■ Work request
Begin at the line with "Task: Click the" and write out every line after it, exactly, through the last line below, adding nothing.

■ Information given

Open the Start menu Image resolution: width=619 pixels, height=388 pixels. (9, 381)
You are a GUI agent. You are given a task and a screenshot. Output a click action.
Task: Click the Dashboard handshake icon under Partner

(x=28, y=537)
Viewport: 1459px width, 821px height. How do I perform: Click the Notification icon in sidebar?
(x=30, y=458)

■ Answer to this task
Task: Click the Dashboard handshake icon under Partner

(x=28, y=537)
Viewport: 1459px width, 821px height. How do I perform: Click the Notification icon in sidebar?
(x=30, y=458)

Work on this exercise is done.